## Provided passage
Author summary Inferring motion direction of visual objects is computationally challenging. This is because natural objects are made of multiple oriented features. Neurons in low-level visual areas, such as primary visual cortex (V1), can see only these local features through their small receptive fields. As a result, these neurons (known as component cells) will report the presence of many oriented edges, each moving along a direction that is orthogonal to the edge itself. How can the brain compute the global direction of the whole object from this cacophony of disparate, local motion signals? Decades of studies in primates have shown that neurons in downstream, higher-order visual areas (known as pattern cells) integrate and combine motion signals encoded by component cells to represent global motion direction of the whole object. Although pattern cells have also been found in rodent visual cortex, they are so few that it is unclear whether they can support perception of global motion. In our study, we showed that rats are indeed capable of perceiving global motion direction of complex visual patterns and we verified, through computer simulations, that this ability is consistent with the representation of motion information by a population of pattern cells.

## Record excerpts

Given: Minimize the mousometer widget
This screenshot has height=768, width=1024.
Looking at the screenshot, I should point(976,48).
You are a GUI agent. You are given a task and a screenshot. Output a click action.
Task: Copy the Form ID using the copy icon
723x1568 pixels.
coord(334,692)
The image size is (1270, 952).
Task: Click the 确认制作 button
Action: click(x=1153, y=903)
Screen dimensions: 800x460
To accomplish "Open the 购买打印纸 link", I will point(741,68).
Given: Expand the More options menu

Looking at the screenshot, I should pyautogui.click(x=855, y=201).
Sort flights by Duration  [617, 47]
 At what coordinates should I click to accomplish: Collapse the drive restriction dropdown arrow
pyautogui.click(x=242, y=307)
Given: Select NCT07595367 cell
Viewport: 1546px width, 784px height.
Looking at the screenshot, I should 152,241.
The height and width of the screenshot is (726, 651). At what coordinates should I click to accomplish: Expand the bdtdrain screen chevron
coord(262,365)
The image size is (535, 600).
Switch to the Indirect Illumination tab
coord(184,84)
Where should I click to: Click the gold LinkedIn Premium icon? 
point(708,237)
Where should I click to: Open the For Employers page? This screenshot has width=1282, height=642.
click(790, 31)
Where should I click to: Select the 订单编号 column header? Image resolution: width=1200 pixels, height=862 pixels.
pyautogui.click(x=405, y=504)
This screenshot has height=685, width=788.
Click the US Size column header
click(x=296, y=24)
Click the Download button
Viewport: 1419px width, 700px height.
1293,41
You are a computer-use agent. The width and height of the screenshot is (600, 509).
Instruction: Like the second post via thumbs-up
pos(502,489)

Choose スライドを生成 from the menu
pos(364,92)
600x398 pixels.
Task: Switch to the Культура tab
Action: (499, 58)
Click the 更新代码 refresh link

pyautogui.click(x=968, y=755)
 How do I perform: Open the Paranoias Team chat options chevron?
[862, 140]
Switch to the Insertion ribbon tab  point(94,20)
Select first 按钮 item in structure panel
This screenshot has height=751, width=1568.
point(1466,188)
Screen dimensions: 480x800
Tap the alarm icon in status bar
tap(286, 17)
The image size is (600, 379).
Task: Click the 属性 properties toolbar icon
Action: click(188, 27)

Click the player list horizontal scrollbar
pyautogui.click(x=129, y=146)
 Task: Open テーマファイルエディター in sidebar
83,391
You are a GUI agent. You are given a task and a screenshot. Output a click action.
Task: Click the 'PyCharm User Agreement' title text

## Action item A
In the author summary on global motion perception, what are the neurons in downstream, higher-order visual areas that combine component-cell signals called?
## Action item B
Continue the author summary on global motion perception, starting after its final sentence.
The entries play no part in this work.

## Output A
Pattern cells.

## Output B
Computing global motion direction of extended visual objects is a hallmark of primate high-level vision. Although neurons selective for global motion have also been found in mouse visual cortex, it remains unknown whether rodents can combine multiple motion signals into global, integrated percepts. To address this question, we trained two groups of rats to discriminate either gratings (G group) or plaids (i.e., superpositions of gratings with different orientations; P group) drifting horizontally along opposite directions. After the animals learned the task, we applied a visual priming paradigm, where presentation of the target stimulus was preceded by the brief presentation of either a grating or a plaid. The extent to which rat responses to the targets were biased by such prime stimuli provided a measure of the spontaneous, perceived similarity between primes and targets. We found that gratings and plaids, when uses as primes, were equally effective at biasing the perception of plaid direction for the rats of the P group. Conversely, for G group, only the gratings acted as effective prime stimuli, while the plaids failed to alter the perception of grating direction. To interpret these observations, we simulated a decision neuron reading out the representations of gratings and plaids, as conveyed by populations of either component or pattern cells (i.e., local or global motion detectors). We concluded that the findings for the P group are highly consistent with the existence of a population of pattern cells, playing a functional role similar to that demonstrated in primates. We also explored different scenarios that could explain the failure of the plaid stimuli to elicit a sizable priming magnitude for the G group. These simulations yielded testable predictions about the properties of motion representations in rodent visual cortex at the single-cell and circuitry level, thus paving the way to future neurophysiology experiments.